Os ex-jogadores Marcelinho Carioca e Edmundo declararam R$ 61,4 milhões em bens à Justiça Eleitoral. Marcelinho informou R$ 45,4 milhões e Edmundo, R$ 16 milhões. O valor supera o patrimônio de grande parte da classe política tradicional.
No cenário nacional, apenas empresários do agronegócio e do setor corporativo, como Romeu Zema (R$ 178,7 milhões) e Ronaldo Caiado (R$ 52,5 milhões), têm fortunas que se comparam ou superam a dos ex-atletas.
A soma dos bens de Marcelinho e Edmundo é mais de quatro vezes maior que o patrimônio combinado de Luiz Inácio Lula da Silva (R$ 4,8 milhões) e Flávio Bolsonaro (R$ 8,2 milhões).

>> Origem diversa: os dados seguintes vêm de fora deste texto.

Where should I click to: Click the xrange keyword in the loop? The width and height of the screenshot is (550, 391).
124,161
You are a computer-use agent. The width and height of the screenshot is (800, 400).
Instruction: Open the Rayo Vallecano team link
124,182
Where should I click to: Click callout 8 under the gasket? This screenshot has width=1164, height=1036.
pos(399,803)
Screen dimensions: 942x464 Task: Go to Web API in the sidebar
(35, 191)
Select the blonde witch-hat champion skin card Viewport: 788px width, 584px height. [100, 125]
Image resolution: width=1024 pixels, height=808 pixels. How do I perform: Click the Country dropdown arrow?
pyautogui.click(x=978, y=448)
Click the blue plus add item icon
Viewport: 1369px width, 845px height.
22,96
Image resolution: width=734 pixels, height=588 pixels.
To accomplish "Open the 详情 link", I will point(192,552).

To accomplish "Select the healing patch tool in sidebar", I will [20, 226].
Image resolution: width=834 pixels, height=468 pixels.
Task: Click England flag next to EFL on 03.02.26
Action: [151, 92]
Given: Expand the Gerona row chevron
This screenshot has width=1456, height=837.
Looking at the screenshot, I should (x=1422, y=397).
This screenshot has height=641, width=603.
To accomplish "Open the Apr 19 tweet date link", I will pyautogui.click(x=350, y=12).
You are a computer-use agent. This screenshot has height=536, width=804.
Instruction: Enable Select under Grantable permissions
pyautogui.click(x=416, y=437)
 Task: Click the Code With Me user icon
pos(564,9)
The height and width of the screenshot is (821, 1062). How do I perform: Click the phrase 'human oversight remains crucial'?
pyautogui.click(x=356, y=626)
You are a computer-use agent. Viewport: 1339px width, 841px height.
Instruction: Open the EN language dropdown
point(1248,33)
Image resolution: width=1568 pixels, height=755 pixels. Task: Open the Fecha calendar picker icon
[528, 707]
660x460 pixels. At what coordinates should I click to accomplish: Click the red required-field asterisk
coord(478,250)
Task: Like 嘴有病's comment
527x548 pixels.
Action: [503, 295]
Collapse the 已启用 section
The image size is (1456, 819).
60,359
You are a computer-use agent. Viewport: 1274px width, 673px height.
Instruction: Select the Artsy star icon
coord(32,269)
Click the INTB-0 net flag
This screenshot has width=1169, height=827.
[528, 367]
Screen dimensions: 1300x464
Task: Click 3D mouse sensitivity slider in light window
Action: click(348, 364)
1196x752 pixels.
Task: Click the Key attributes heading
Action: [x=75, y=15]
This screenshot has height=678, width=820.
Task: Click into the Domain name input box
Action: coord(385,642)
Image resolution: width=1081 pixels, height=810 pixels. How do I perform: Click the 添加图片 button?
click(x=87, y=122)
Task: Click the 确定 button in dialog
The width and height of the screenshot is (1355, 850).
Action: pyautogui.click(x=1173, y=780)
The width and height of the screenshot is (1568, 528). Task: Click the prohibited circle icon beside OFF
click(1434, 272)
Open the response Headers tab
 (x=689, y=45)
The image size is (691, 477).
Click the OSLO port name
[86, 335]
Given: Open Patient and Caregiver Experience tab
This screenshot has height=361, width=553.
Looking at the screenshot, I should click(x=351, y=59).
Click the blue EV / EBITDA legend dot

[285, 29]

No Distrito Federal, a diferença também é grande. Os principais candidatos ao Palácio do Buriti declararam juntos menos de R$ 3,5 milhões. Celina Leão informou R$ 440 mil, José Roberto Arruda, R$ 830,1 mil, Leandro Grass, R$ 285 mil, e Paula Belmonte, R$ 1,8 milhão. Esse total representa menos de 6% do montante declarado pelos dois ex-jogadores.
A diferença mostra duas origens de riqueza na política. De um lado, estão os ex-atletas e grandes empresários, que acumularam patrimônio com contratos de imagem, luvas e investimentos. Do outro, políticos de carreira, que declaram salários públicos e imóveis comprados há mais tempo, com valores de aquisição que não acompanharam o mercado.